🤖 AI Summary
This study addresses a critical gap in software supply chain security by introducing the concept of Software Dark Matter (SDM)—security-critical artifacts present in file systems but omitted from Software Bill of Materials (SBOMs) due to their reliance on incomplete metadata. The authors define a quantitative metric, artifact fidelity, to characterize SDM and develop DARKFILES, a tool that combines static file system analysis, metadata reconciliation, and CVE cross-validation. Through large-scale empirical analysis across ecosystems including DockerHub and Maven Central, the work reveals the previously undocumented phenomenon of “packaging lag,” identifies multiple high-severity vulnerabilities absent from SBOMs (including three critical CVEs), and demonstrates that SDM is both pervasive and strongly correlated with sensitive information. These findings fundamentally challenge the prevailing assumption of SBOM completeness.
📝 Abstract
Modern software supply chains have evolved into vast, heterogeneous networks where transparency - the granular understanding of all software components - is now a critical security requirement.

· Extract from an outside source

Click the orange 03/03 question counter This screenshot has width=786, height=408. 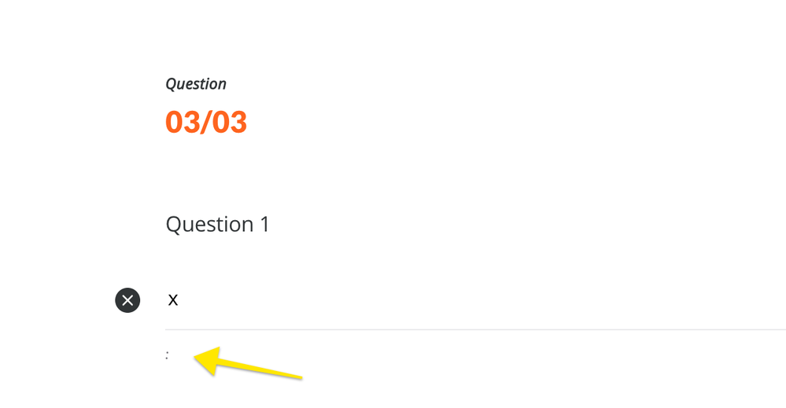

While Software Bills of Materials (SBOMs) have emerged as the primary mechanism for this transparency, current industry practices rely on a metadata-centric paradigm that assumes an artifact is defined solely by its package manager declarations. We posit that this assumption is fundamentally flawed, creating a systemic visibility gap we define as Software Dark Matter (SDM). SDM represents the set of security-critical files present in an artifact's filesystem that are unaccounted for by its associated metadata. We implement a reference tool, DARKFILES, and use it to analyze four ecosystems of disjoint nature: DockerHub, Maven Central, plugin/extension marketplaces (Jenkins plugins and OpenVSX), and a real-world enterprise environment.
Our research makes the following contributions: we introduce a general-purpose metric for artifact fidelity calculating SDM as the ratio of untracked files per total file count. We introduce Packaging Lag, a phenomenon where official metadata remains out-of-date across multiple versions before catching up to an artifact's actual content. We demonstrate that SDM exposes vulnerable software invisible to SBOM-driven pipelines both by cross-referencing untracked packages against known CVE databases and through the direct discovery of three confirmed high-severity CVEs, showing that SDM is highly correlated with sensitive information including secrets and cryptographic keys.